In secular Crumpsall we had our own layman’s understanding of what was wrong with Manny. I am not talking about the specific circumstances, or what we assumed in a gossipy sort of way to be the specific circumstances, leading up to the murder: the unhappiness which Asher had unloosed on his family when he took up with the fire-yekelte all those years ago; the rows so violent they could have raised the dead; the ignominy that seemed to stain the Washinskys for ever after, even though Asher himself vanished from the neighbourhood and not a word of the fire-yekelte was heard again; the shame that emanated from their very house, as though it too hung its head and shrank from any form of discourse with the world; the sense we had of their morale rotting away from the inside, so that the final catastrophe felt like the operation of inevitability, fate or nature exacting its price, a tragedy which, when it happened, we all could say had been waiting to happen.
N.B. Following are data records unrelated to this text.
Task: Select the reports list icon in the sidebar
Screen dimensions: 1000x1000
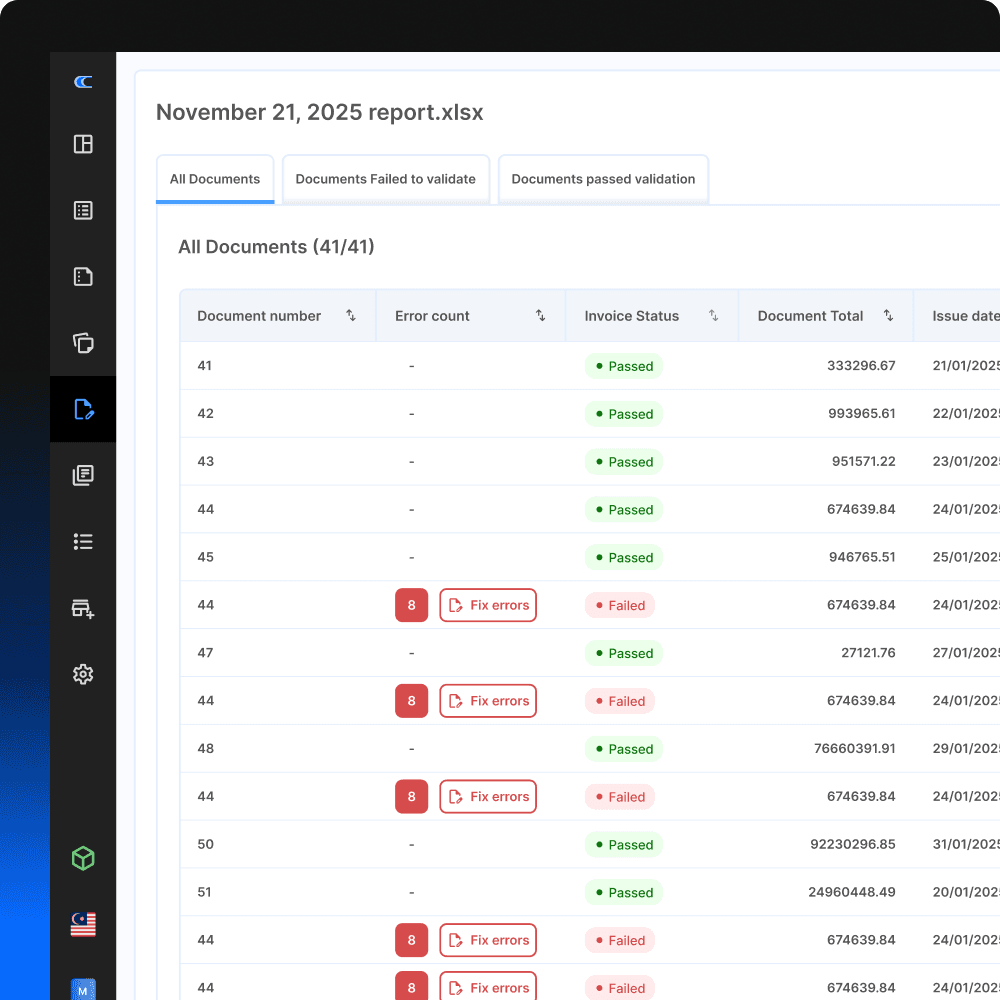Action: pos(83,210)
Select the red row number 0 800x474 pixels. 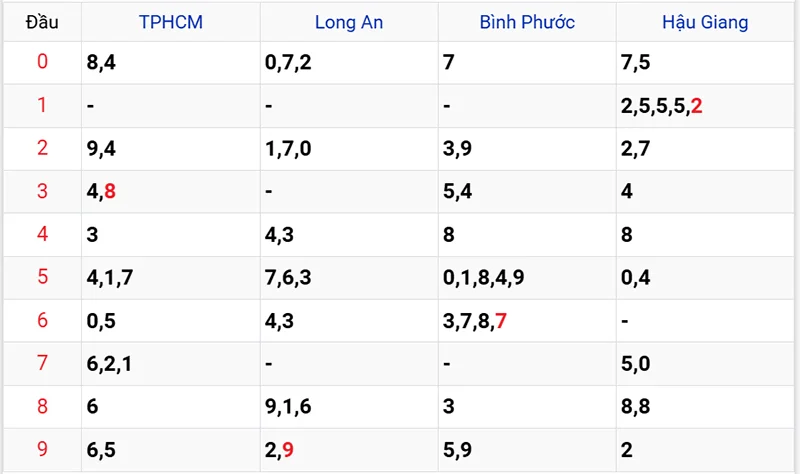coord(41,62)
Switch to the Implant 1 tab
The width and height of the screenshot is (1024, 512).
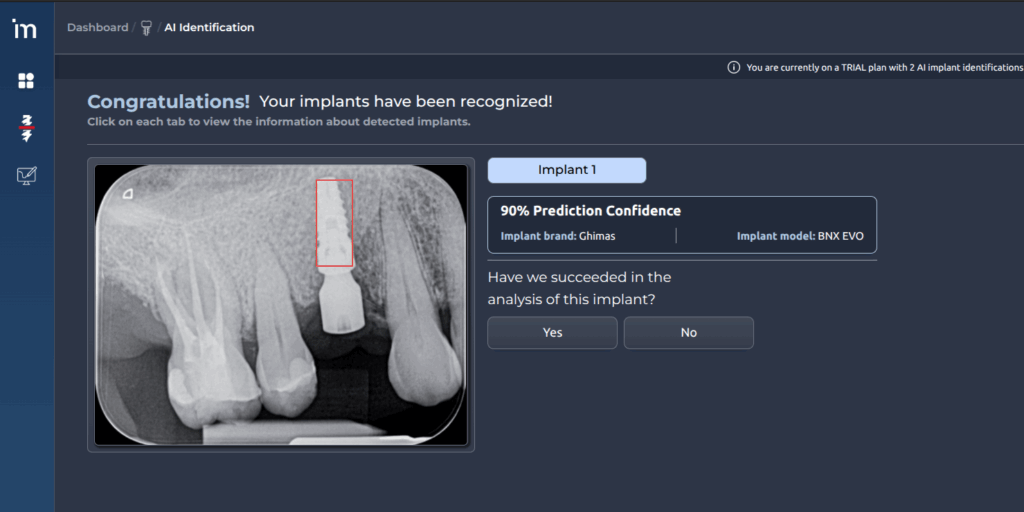click(x=566, y=170)
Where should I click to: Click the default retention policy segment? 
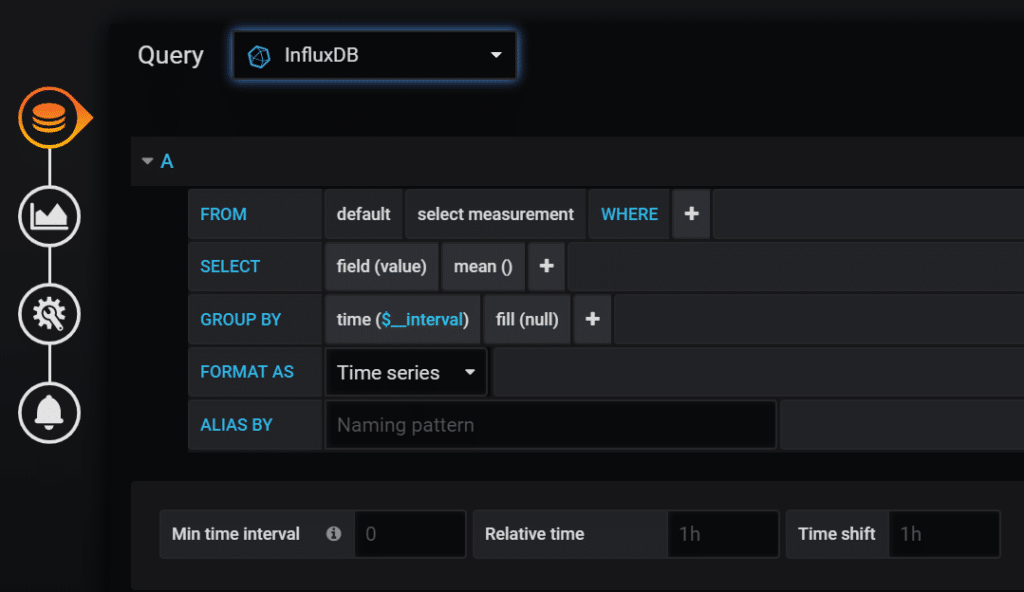(x=363, y=214)
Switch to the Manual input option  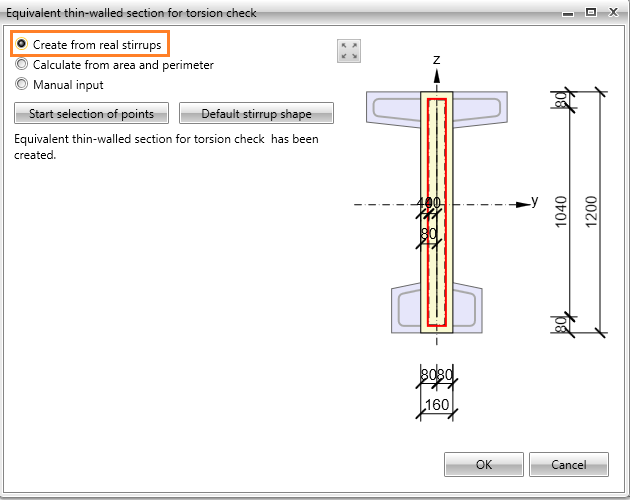click(59, 84)
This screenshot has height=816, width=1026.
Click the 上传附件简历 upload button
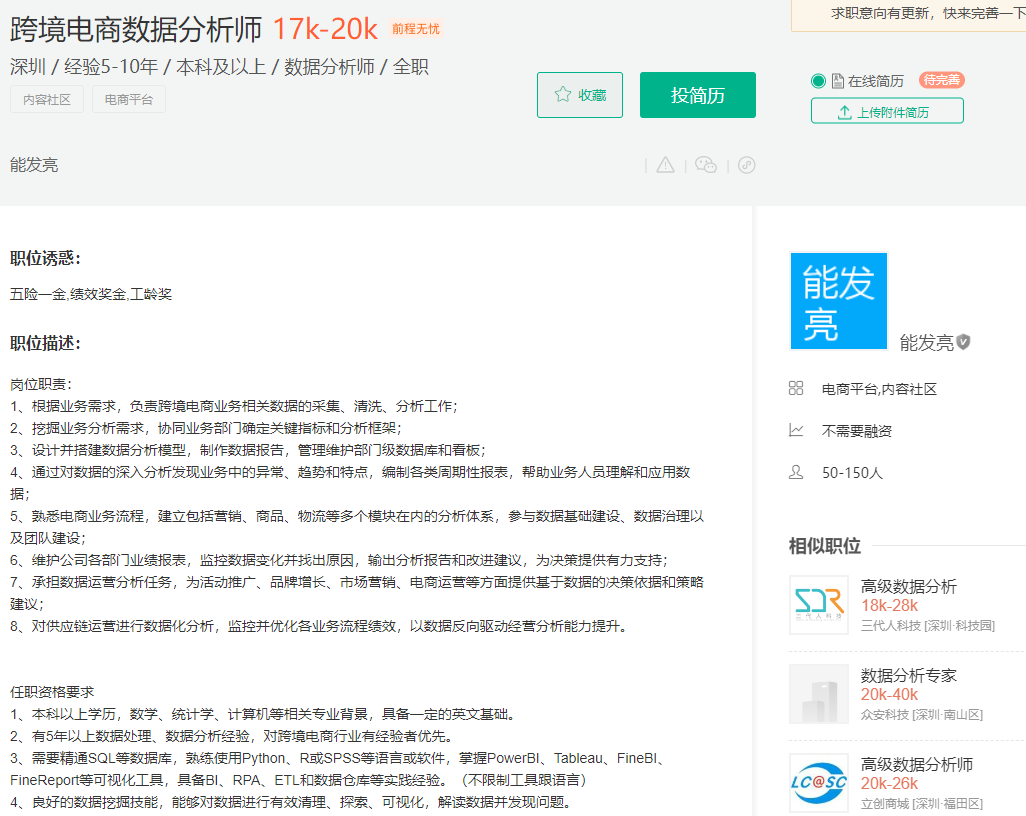[x=887, y=111]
These were the incidentals, or even, if you like, the trigger for Manny’s monumental act. But they didn’t explain what was wrong with Manny – what ailed his soul – only why what was wrong with him happened to take the form it did. And what was wrong with Manny was that he was Manny. His abnormalities were intrinsic to his religious observance. To believe as the Washinskys believed was itself a derangement. They had visited this derangement on both their sons who visited it back on them. One ran for it, the other stayed. No other enquiry into cause or motivation was necessary. The mystery wasn’t why Manny had done what he had done but why all Orthodox Jewish boys positioned as he was – Jewish boys who hadn’t run away – weren’t doing the same.